(Extracted data entries)
···

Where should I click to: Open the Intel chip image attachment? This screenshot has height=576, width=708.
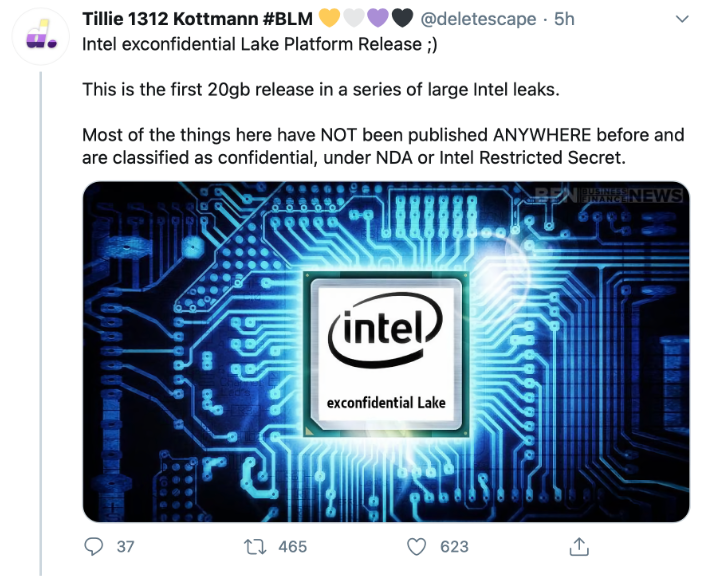[386, 352]
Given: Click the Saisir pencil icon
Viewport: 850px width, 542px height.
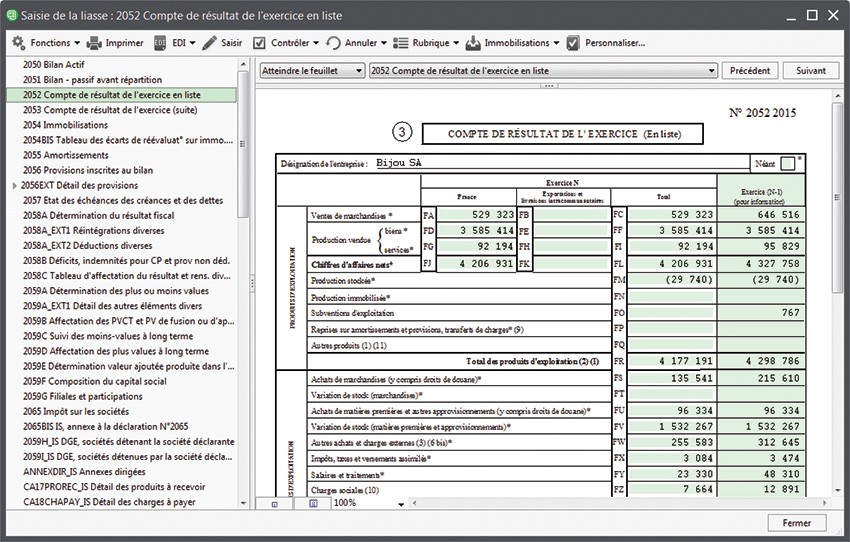Looking at the screenshot, I should [209, 43].
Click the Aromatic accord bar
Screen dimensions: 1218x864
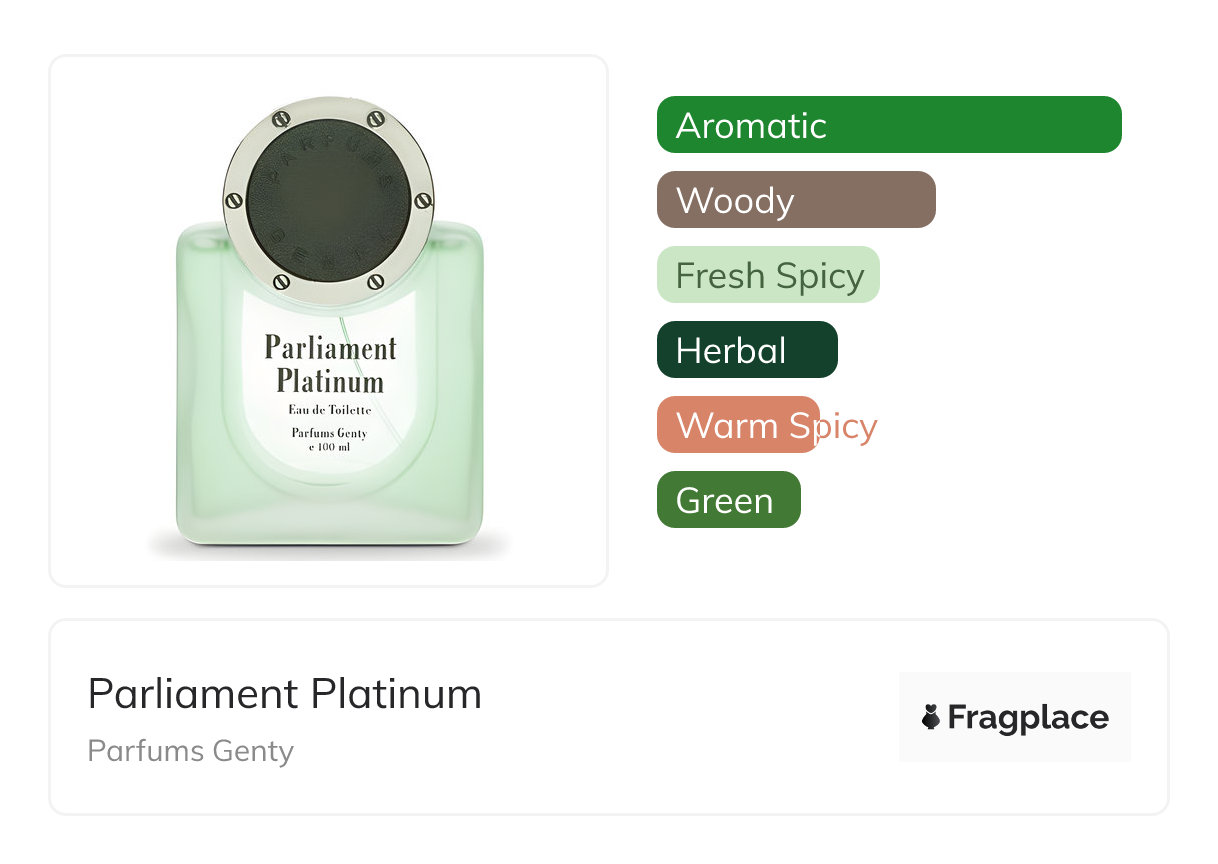pyautogui.click(x=888, y=125)
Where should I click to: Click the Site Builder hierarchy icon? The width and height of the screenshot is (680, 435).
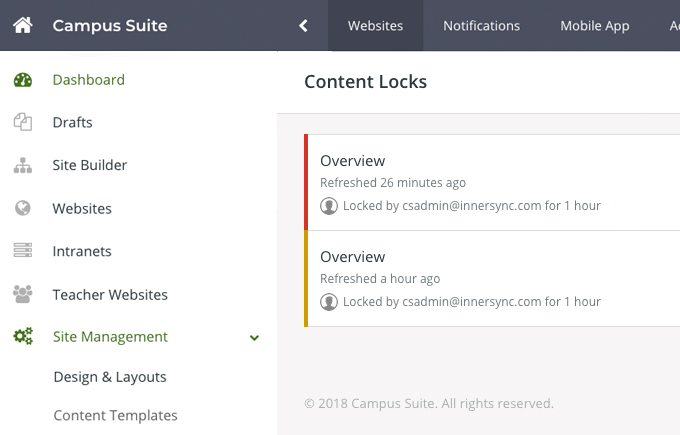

···

What is expected » Wherever a line in the entries above holds "icon", copy that line.

Response to the exercise »
Given: Click the Saisir pencil icon
Where should I click to: Click the Site Builder hierarchy icon? The width and height of the screenshot is (680, 435).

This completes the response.